I ricordi della signora Giovanna: «Santa Maria della Foresta è il mio luogo del cuore»

Riceviamo in redazione e volentieri pubblichiamo la lettera della signora Giovanna Mancini, insegnante in pensione residente a Castelfranco, in prossimità del Santuario della Foresta, che ci affida i suoi ricordi legati all'infanzia

Riceviamo in redazione e volentieri pubblichiamo la lettera della signora Giovanna Mancini, insegnante in pensione residente a Castelfranco, in prossimità del Santuario della Foresta, che ci affida i suoi ricordi legati all’infanzia.

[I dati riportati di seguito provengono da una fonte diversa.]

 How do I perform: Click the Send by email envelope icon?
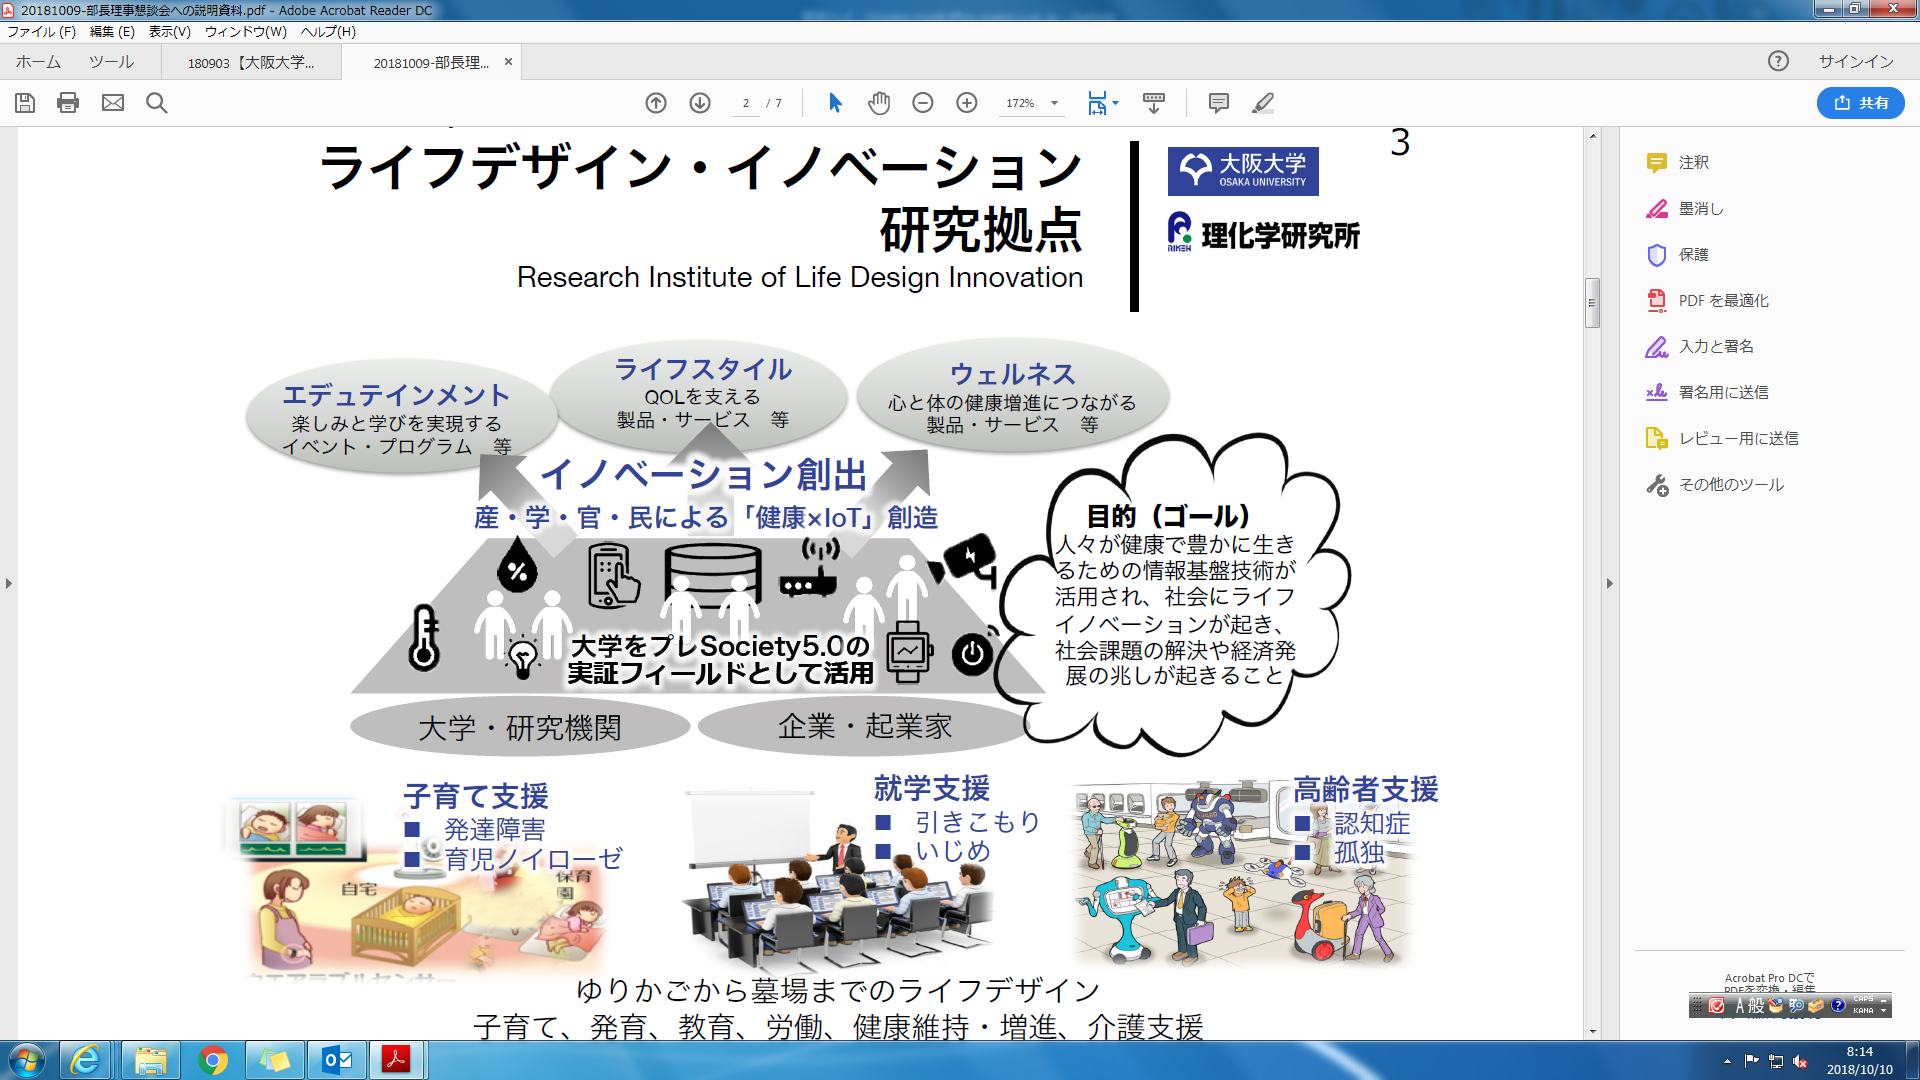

«Sin da bambina frequentavo assiduamente e devotamente con i miei genitori la chiesa di Santa Maria della Foresta, santuario francescano e mariano incastonato nel verde lussureggiante delle colline che tutti ben conosciamo. Ricordo la processione dell’8 settembre in onore della Madonna, con l’effige raffigurata nella statua. Una processione che per ben 35 anni non ebbe più luogo. In quel lungo lasso di tempo mi sono intensamente prodigata perché la devozione popolare fosse soddisfatta. Fu così, che grazie all’intercessione del benemerito don Valerio, indimenticato da tutti, ripresero le manifestazioni in amore della Madonna. Sono pertanto come altre persone del posto e di varie parti di Rieti, molto contenta dell’approssimarsi dei riti che si tengono ancora oggi ogni 8 settembre. Tutti ora possiamo riammirare la statua della Madonna della Foresta in devota processione! Invocando tutte le grazie necessarie per la protezione delle nostre famiglie, per i giovani, gli anziani, i consacrati, le consacrate e tutti i nostri amati luoghi e territori difficili della diocesi. Fiduciosa che la tradizione continui nel tempo!»